一方、日本のドラッグストアには2種類あって、薬局と薬店に分かれるのだ。
薬局は薬事法という法律に定められているもので、薬剤師さんがいて医師・歯科医師からの処方せんに基づいて調剤を行うお店なのだ。
医療機関以外で調剤を行うのが薬局だよ。
なので、処方せんがないと買えない医療用薬品を扱っているんだよね。
保険が使える薬局の場合は更に保険薬局と呼ばれるのだ。

もうひとつの薬店は薬事法上は一般販売業というやつで、いわゆる大衆薬(OTC:Over the Counter)の一般用医薬品を売っているお店。
一般用医薬品は処方せんがなくても買えるかぜ薬やうがい薬、ぬり薬なんかだよ。
でも、薬事法の規定では、一般販売業の薬店であっても、医薬品の管理を行う薬剤師さんを置かないといけないとしているのだ。
なので、けっきょく薬剤師さんを配置しないといけないんだけど、都道府県知事の許可を得た場合はその薬剤師さんの兼業も認められたりするので、そういうので対応していたりするのだ(悪質なものは「名義貸し」と呼ばれるんだけどね。)。

米国では国民皆保険制度をとっていないこともあって医療費がもともと高いのでそんなに薬を出さないし、医薬分業も進んでいるので、基本的に病院では診察しかしないのだ。
で、街の薬局に行って医師の処方せんに基づいて薬をもらうんだけど、そのときにより安価な後発医薬品(ジェネリック医薬品)なんかを選択することもできるのだ。
後発医薬品というのは、薬の有効成分に関する特許がきれた後に同じ成分を使って安く大量に作られる医薬品のことで、むかしは「ゾロ新」なんて呼ばれていたんだよね。
製造法を工夫することでコストを抑えたりすることができるし、特許使用料も発生しないので安く提供できるのだ。
最近は日本でも使われることが多くなっているよ。

で、日本の場合は厚生労働省はむかしから医薬分業を提唱しているんだけど、これがなかなかうまくいかないんだよね。
問題のひとつは病院の収入の大きな割合を薬品が占めていることで、悪い言葉では「薬漬け」なんて言われたけど、何かあればすぐ検査して薬を出す、というようなことでもしないとなかなか病院経営は黒字にならないのも事実なのだ。
で、厚生労働省は医薬分業を進めるために保険点数の見直しなんかをしているんだけど、あんまり進まないんだよね(>_<)
もうひとつの原因は、調剤をする薬局には医薬品を常に常備しておく義務があって、基本的には調剤を断れないのだ。
で、実際に医薬分業が進むと、今度は薬局の方がいろんな医薬品を常に備えておかないといけないからつらいというわけ。
調剤業務による収入はあるけど、医薬品のデッドストックによる損失が大きくなるリスクがあるのだ。

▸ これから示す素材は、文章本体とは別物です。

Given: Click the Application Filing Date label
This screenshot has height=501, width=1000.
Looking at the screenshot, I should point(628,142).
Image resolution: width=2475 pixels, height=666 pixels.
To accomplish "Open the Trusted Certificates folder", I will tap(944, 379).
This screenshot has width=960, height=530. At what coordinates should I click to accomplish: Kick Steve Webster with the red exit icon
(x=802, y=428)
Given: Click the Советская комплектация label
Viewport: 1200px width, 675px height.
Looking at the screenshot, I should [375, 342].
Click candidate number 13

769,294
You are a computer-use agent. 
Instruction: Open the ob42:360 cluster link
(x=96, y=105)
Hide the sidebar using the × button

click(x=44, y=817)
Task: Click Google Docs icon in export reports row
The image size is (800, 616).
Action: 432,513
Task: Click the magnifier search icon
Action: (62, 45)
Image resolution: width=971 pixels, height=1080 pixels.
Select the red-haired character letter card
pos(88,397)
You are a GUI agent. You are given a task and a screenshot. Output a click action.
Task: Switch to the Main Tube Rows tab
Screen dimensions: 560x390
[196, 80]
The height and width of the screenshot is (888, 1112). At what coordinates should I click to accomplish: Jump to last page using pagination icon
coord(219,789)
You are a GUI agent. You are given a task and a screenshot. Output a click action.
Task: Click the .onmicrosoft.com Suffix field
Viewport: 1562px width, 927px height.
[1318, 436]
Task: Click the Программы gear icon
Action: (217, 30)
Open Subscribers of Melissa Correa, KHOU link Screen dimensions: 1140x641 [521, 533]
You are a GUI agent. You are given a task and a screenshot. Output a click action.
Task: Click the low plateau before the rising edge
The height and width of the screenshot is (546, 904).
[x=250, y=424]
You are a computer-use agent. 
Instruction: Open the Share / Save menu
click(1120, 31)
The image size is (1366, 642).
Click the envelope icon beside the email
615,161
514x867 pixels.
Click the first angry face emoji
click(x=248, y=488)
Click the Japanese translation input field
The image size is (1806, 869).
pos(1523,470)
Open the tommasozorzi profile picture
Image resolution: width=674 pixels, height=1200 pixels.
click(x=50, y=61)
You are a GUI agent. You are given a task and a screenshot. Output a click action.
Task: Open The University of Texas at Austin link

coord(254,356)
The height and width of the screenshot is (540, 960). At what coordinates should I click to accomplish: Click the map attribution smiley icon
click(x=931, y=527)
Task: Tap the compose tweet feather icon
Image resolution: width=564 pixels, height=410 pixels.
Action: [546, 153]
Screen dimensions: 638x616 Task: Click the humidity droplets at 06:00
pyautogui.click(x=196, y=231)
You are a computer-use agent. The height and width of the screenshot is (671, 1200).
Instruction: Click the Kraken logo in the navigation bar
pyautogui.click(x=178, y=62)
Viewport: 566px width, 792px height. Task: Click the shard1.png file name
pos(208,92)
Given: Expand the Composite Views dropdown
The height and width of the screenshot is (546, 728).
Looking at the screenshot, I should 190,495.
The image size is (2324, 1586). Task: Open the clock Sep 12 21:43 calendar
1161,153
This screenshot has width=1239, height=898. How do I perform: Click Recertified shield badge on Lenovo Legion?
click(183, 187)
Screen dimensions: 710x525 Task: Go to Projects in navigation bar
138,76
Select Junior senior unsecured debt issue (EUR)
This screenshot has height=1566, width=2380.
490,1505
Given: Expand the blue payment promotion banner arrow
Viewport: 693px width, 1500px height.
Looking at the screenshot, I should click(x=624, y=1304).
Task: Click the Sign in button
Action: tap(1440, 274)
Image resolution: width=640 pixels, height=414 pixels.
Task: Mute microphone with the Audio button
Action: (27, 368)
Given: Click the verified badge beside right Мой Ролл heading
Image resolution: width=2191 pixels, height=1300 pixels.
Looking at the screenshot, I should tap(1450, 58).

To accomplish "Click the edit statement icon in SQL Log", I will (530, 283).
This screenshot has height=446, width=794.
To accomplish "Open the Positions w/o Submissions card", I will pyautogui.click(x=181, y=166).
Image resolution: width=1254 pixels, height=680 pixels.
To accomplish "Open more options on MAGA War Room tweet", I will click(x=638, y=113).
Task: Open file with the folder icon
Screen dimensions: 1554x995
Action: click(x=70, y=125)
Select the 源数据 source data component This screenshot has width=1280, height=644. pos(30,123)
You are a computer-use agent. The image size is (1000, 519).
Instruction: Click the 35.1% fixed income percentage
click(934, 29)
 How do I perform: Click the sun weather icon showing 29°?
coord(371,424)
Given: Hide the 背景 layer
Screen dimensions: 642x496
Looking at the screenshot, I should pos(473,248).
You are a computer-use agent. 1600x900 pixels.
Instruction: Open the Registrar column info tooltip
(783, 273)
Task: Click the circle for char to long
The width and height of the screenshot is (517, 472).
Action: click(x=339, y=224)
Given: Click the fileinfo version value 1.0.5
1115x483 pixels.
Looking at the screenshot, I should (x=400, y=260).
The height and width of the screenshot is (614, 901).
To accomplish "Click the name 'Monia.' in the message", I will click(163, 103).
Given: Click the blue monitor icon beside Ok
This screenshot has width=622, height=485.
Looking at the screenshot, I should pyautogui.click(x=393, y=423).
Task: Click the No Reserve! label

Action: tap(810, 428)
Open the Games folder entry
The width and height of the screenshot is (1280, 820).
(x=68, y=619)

でも、医薬分業のメリットはかかりつけの薬局を作れることなんだ。
病院で調剤してもらうと、別の病院にかかっているときにそこでどんな薬が出されているかの情報がわからないことが多いんだよね。
でも、医薬分業で薬は必ずかかりつけの薬局でもらうようにすると、その薬局で薬の情報が一元化されるのだ。
薬の中には一緒に飲むとまずいもの(飲み合わせの悪いもの)なんかがあるので、そこでそういう事故が防げるというわけ。
今でもお薬手帳なんかで服用している薬の情報をまとめる取組は行われているけど、気軽に相談できるかかりつけの薬局があればなおよい、というコンセプトなんだ。
ま、たしかに理想的ではあるんだけど、そのためにはまだまだハードルが高そうなのだ。